An output of various social technologies used in organizations is the massive amount of user-generated content. This content can be mined, through techniques such as sentiment analysis to infer the “affective health” of an organization, topic extraction to understand the voice of the organization, or social network analysis to identify influencers and understand information spread. More fine-grained analysis could lead to identifying factors that predict outcomes such as attrition, anxiety and stress, job satisfaction, and engagement with the organization. This can provide decision makers with useful insights, perhaps actionable in a timely manner. However, there is still much noise in social data due to its scale and complexity, and accuracy remains an issue. Furthermore, workers may not feel comfortable with their public social media content being mined and used by Human Resource (HR) departments, and in some countries (e.g. European Union) dealing with employee data requires explicit approval by work councils and employee consent. How can an organization gain insights from the considerable social content generated by its own employees while respecting their privacy?
Social technologies, such as LinkedIn or Twitter, have also transformed the process of workforce recruiting. From job ads and information on the internet to online application forms, holistic e-recruiting system architectures and career presences in social networking platforms, the “e” in e-recruiting has substantially transformed how employer and prospective employee interact. This has led to substantially changed workforce and organizational behavior on internal and external job markets.

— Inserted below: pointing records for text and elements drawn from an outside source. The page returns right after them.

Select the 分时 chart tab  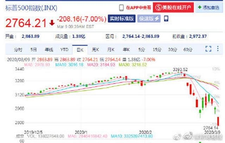(18, 49)
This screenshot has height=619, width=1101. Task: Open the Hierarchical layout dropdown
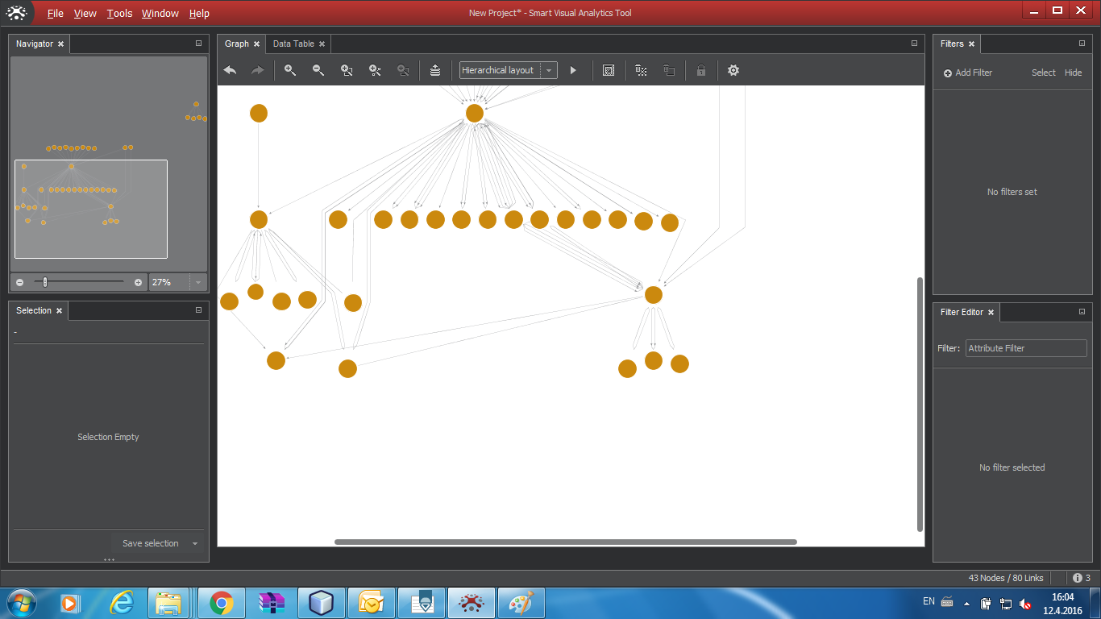(549, 71)
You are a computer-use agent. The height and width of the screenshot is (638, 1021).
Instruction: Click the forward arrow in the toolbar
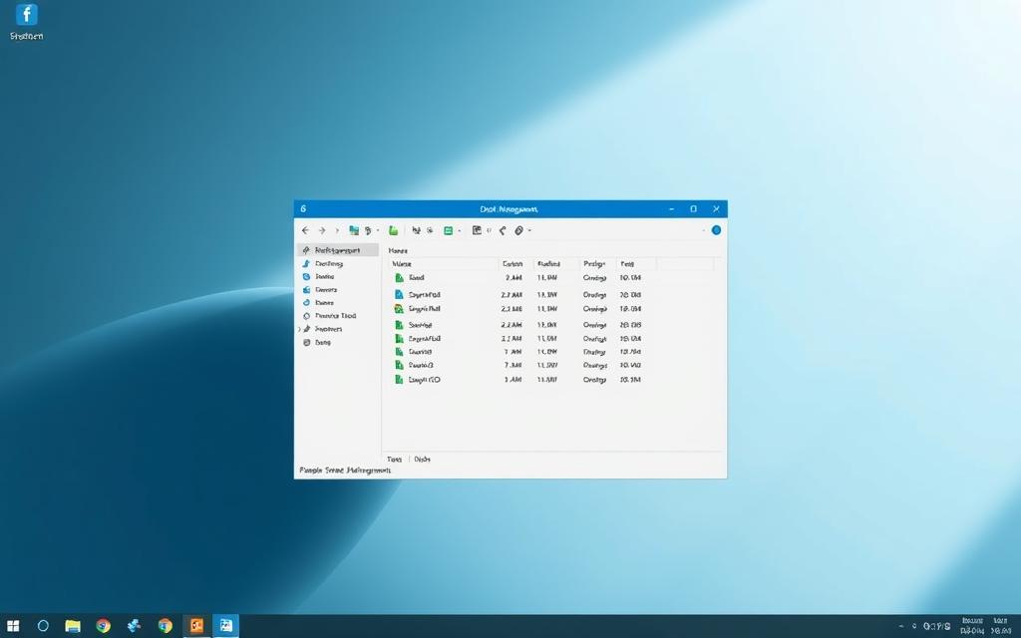tap(321, 230)
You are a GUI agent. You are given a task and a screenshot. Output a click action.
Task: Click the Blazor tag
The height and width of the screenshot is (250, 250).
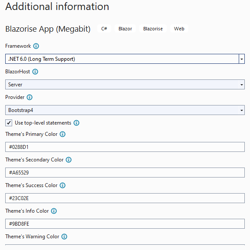(x=125, y=29)
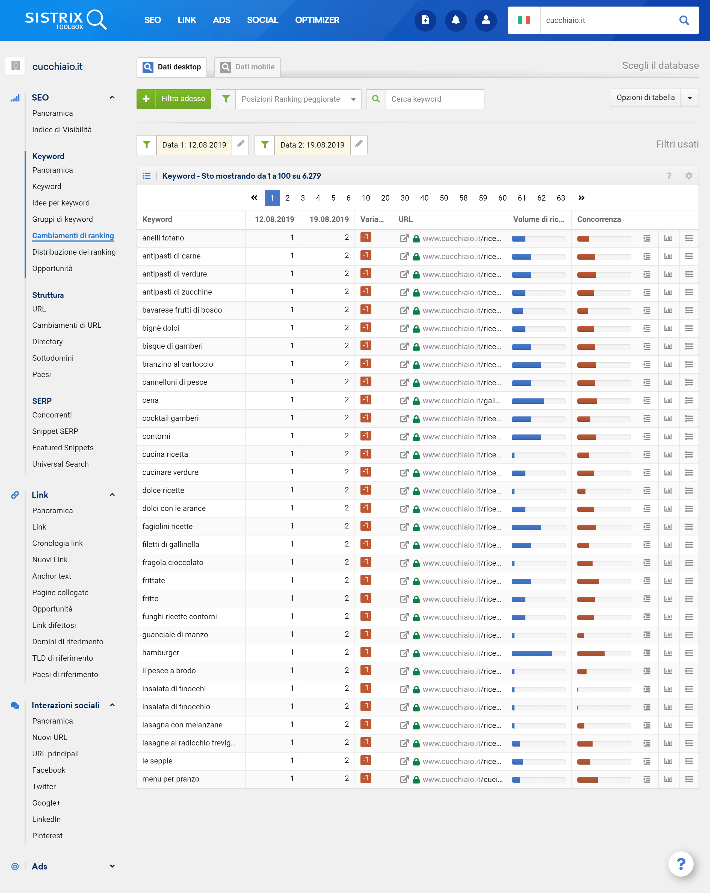
Task: Open the OPTIMIZER top menu
Action: (x=317, y=20)
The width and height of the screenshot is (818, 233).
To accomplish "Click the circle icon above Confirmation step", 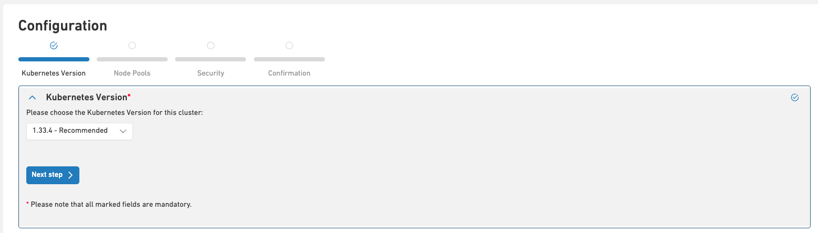I will (289, 46).
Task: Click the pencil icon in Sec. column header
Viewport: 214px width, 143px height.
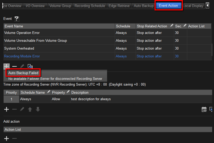Action: coord(185,26)
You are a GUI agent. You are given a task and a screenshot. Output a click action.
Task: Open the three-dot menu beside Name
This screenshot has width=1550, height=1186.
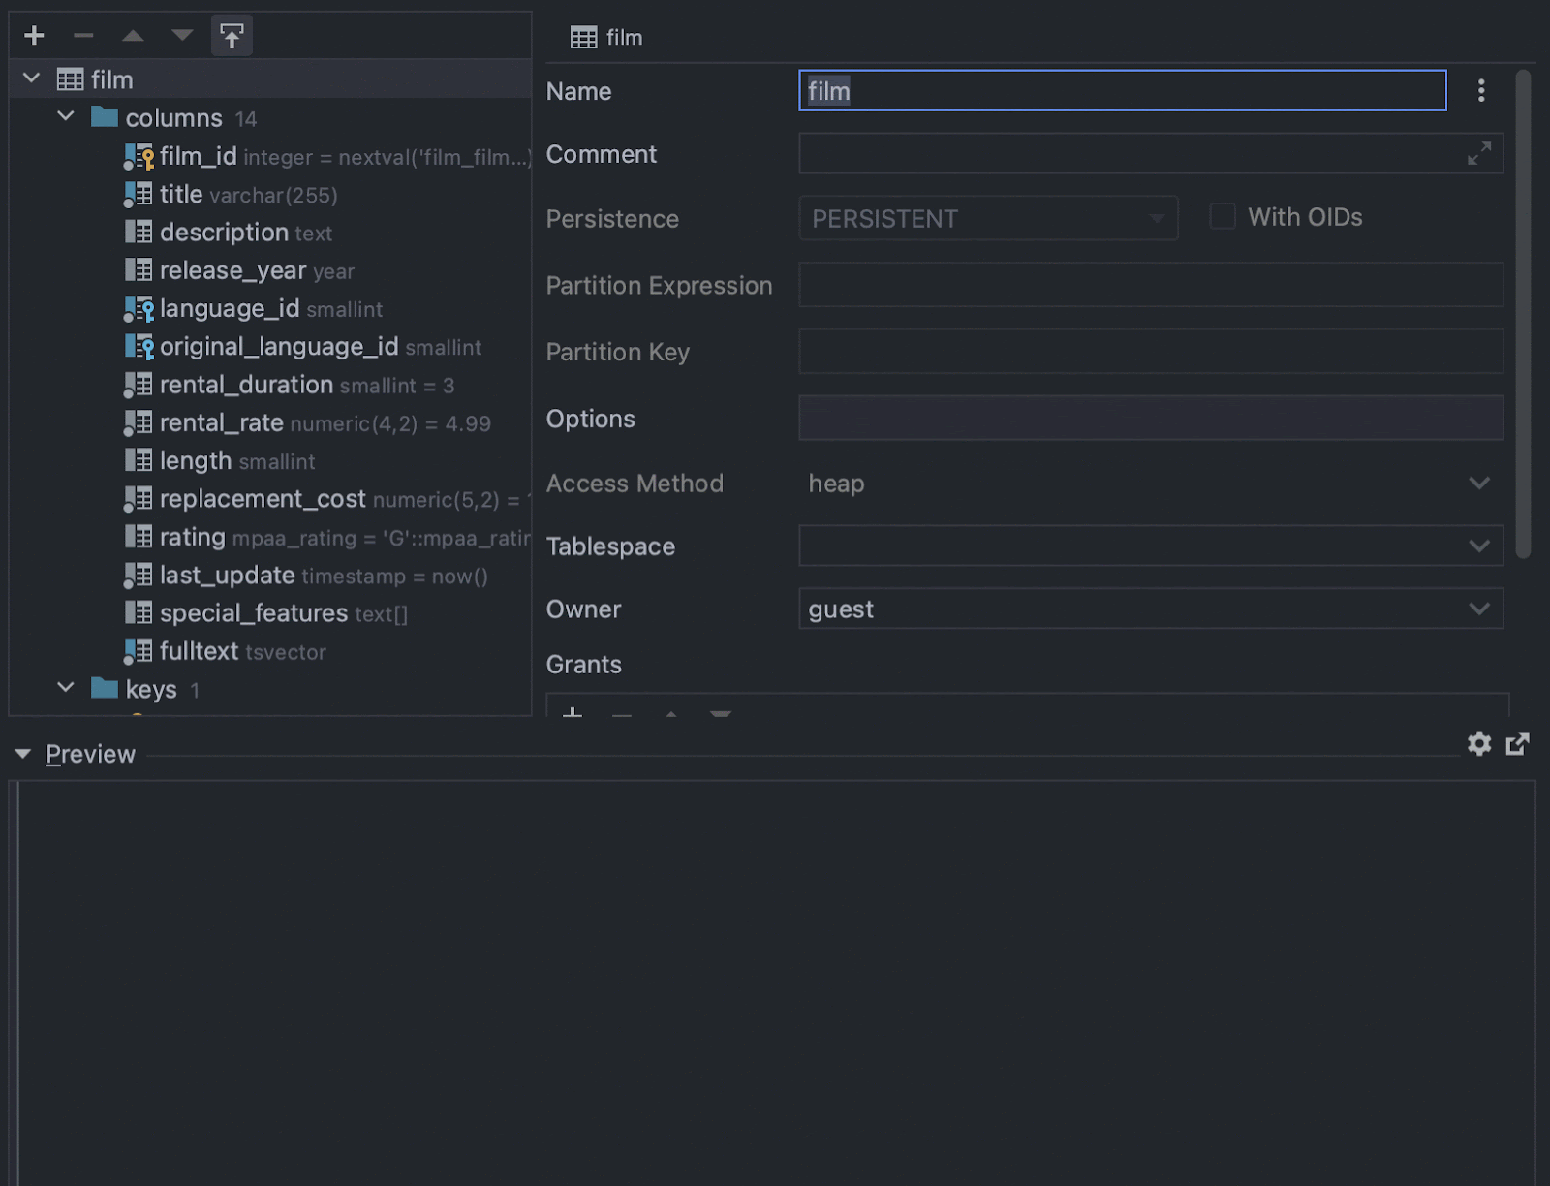click(1481, 91)
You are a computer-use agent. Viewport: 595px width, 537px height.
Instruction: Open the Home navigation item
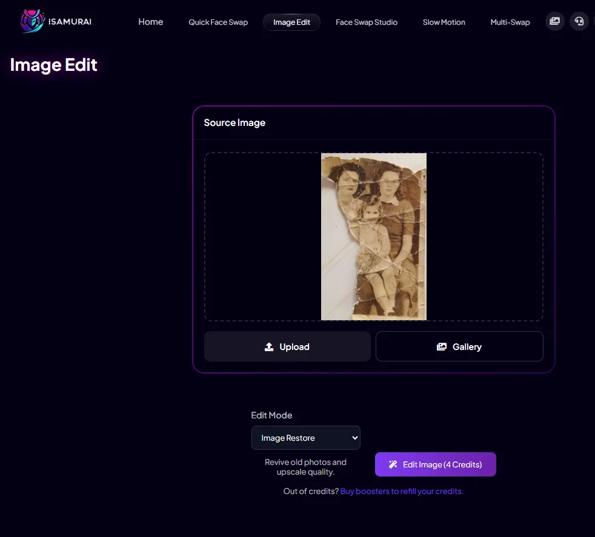[x=150, y=22]
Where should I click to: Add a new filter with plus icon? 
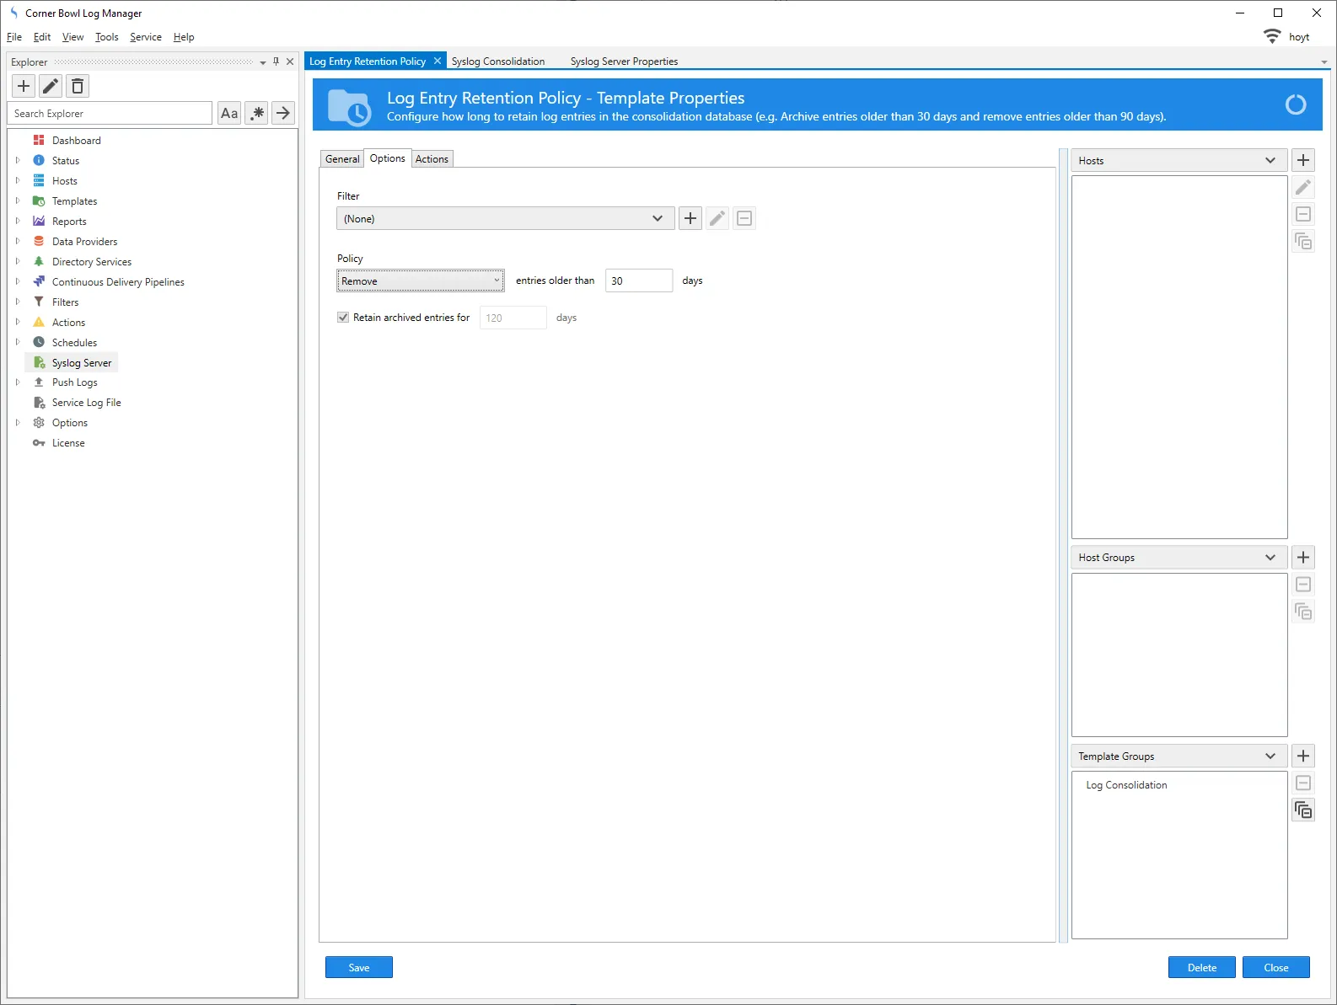[x=690, y=218]
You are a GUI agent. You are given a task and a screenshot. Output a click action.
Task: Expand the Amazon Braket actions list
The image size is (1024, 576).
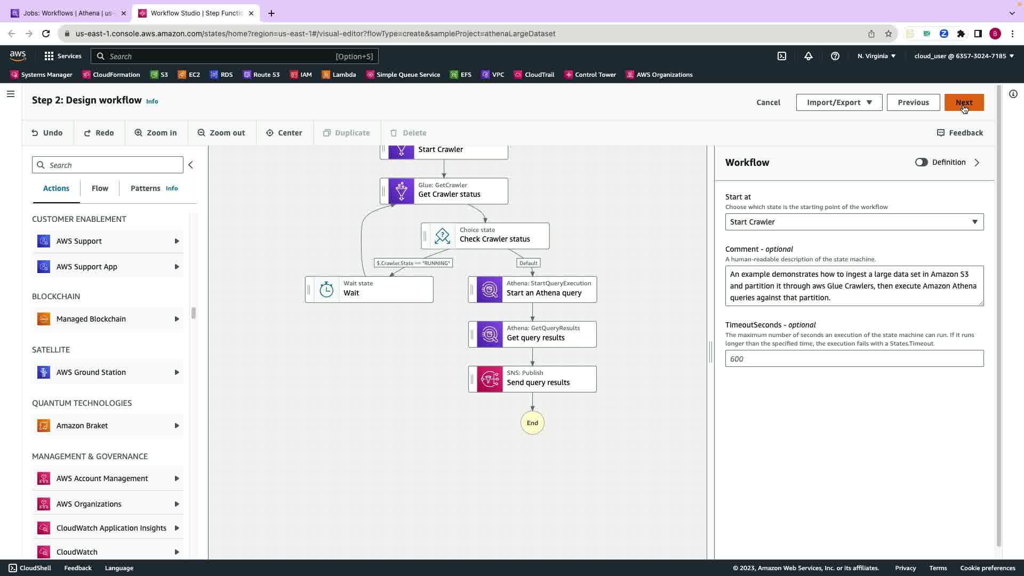coord(177,426)
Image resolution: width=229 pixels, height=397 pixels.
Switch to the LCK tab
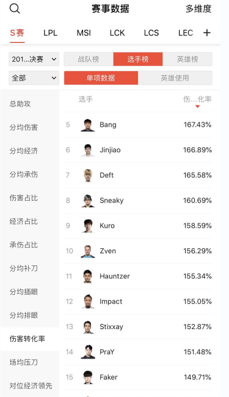(117, 33)
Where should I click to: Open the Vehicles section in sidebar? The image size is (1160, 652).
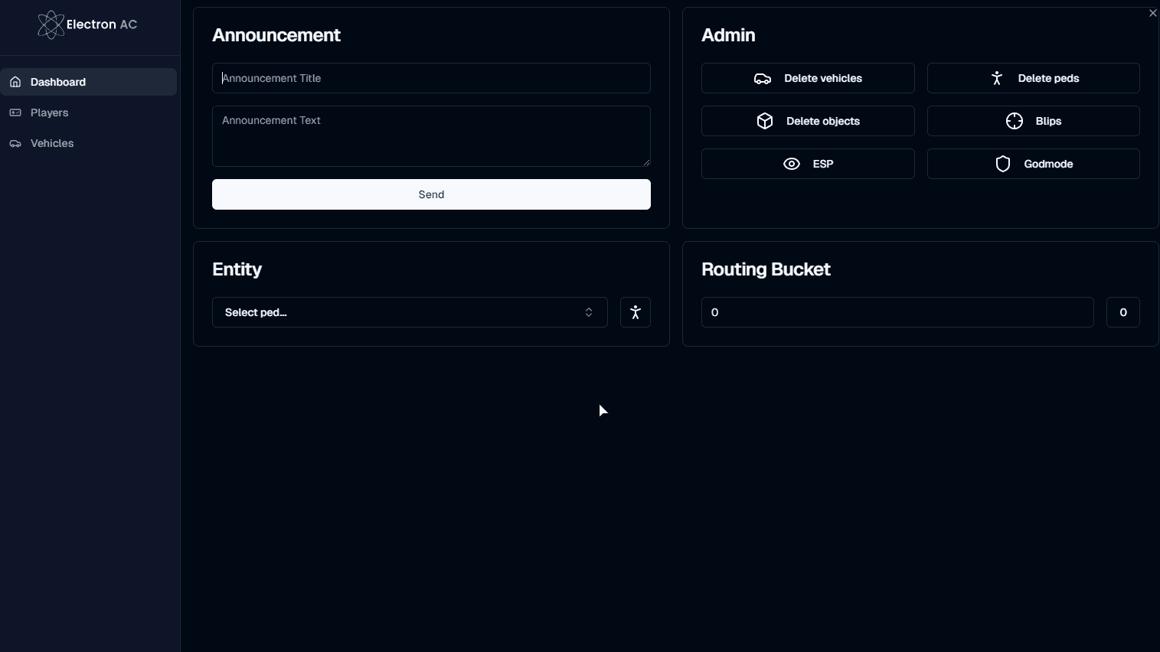[51, 143]
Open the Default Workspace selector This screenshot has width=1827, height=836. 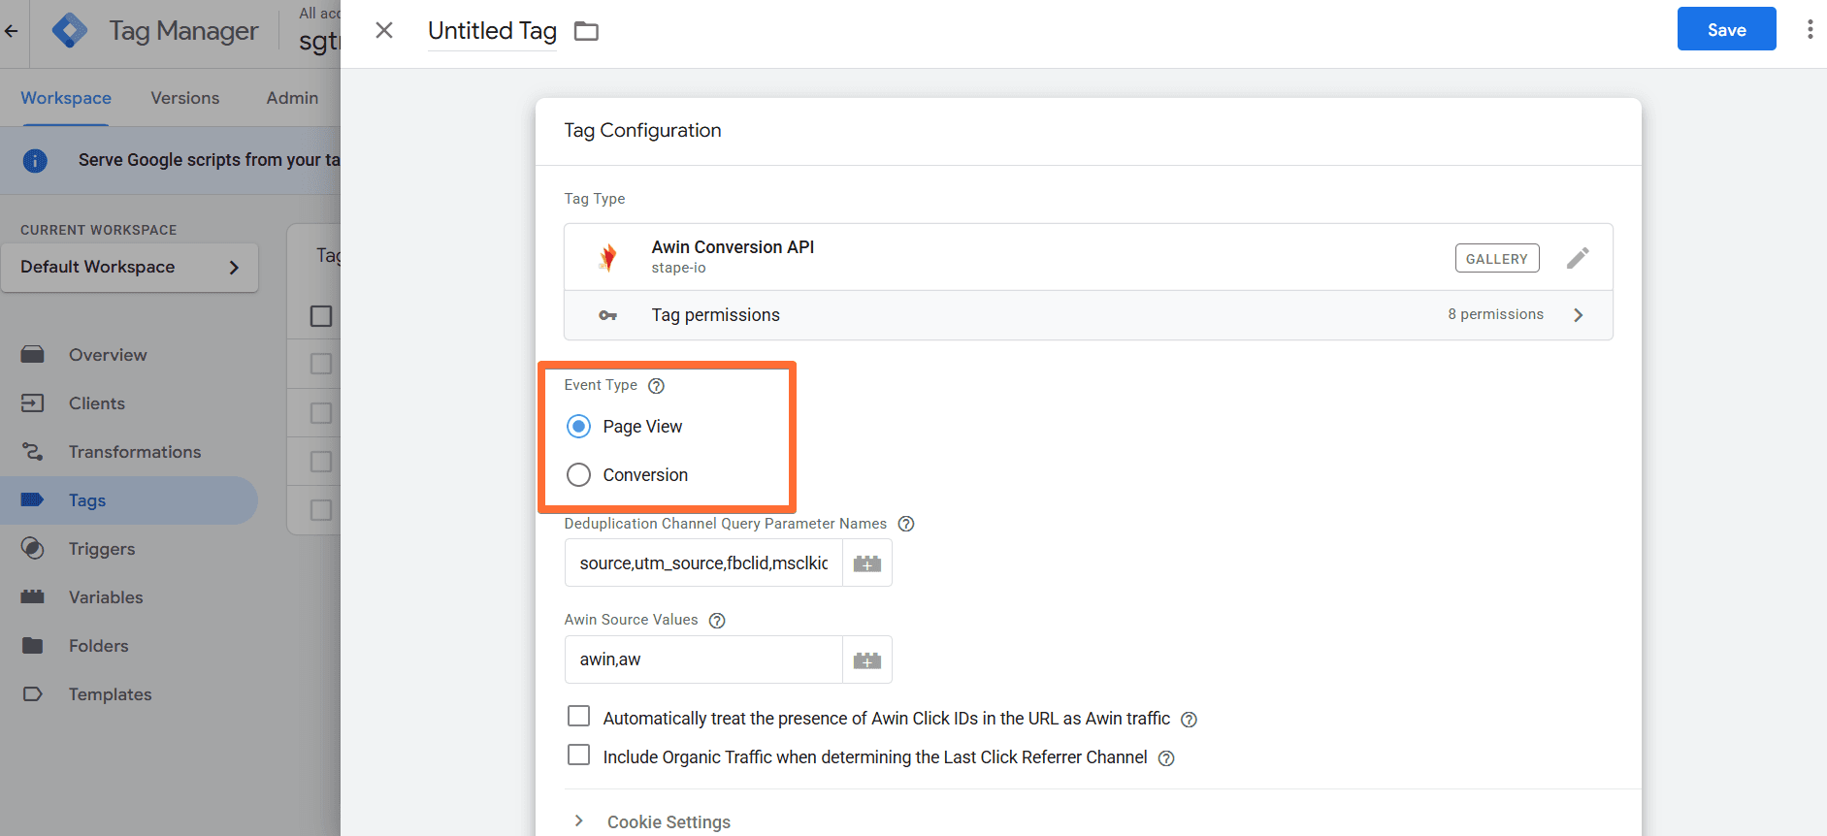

Thus, organizations are facing several challenges. They need to implement an effective and efficient recruiting, retaining and talent management process to be successful in the competition for talent. They also need to train their workers. Social learning allows workers to learn from each other, as well as from self-paced material such as online videos. How effective is this form of learning? What types of tools can facilitate better ways of training the workforce?
The demographics of the workforce are changing. The younger generation, known as Millennials in the United States, is entering the workforce. These ‘born digital’ individuals will bring their own practices and routines to work. Instead of the 9 to 5 workday in a traditional office, they will want to work from any location at any time using a multitude of devices. A recent study found that 40% of college students aged 18-23, and 45% of young professionals under the age of 30 across 14 countries would accept lower paying jobs if they had more access to social media, more choice in the use of devices at work, and more flexibility in working remotely.
Crowdsourcing allows organizations to tap into pools of expertise both inside and outside the company. Organizations are creating contests similar to TopCoder to solve problems and attract talent. These types of initiatives can lead to different employment models. For example, an organization can have a base workforce of traditional employees, supplemented by choosing from a ‘global talent cloud’ of qualified workers that can be hired as needed. How can organizations intelligently source talent, assign the right workers to the right job, incentivize them enough to be motivated and evaluate their work?
Organizations are also experimenting with ‘crowdfunding’ initiatives similar to Kickstarter. Instead of having management decide which projects receive funding, crowdfunding democratizes the process. Do these types of initiatives create more connection between workers and the organization they work for? Or, can empowering employees lead to higher job satisfaction and improve morale?
The preponderance of digital technologies used in the workplace has led to an instrumented workforce. A worker’s skills, relationships, experience, and results are available digitally and can conceivably be used to create a profile of that worker. Can such a profile be used to measure the reputation and influence of a worker? Can this be used as a real time performance appraisal system supplanting traditional performance evaluations? What issues arise if such a system is used as an influencing factor on performance, pay, career, and recognition?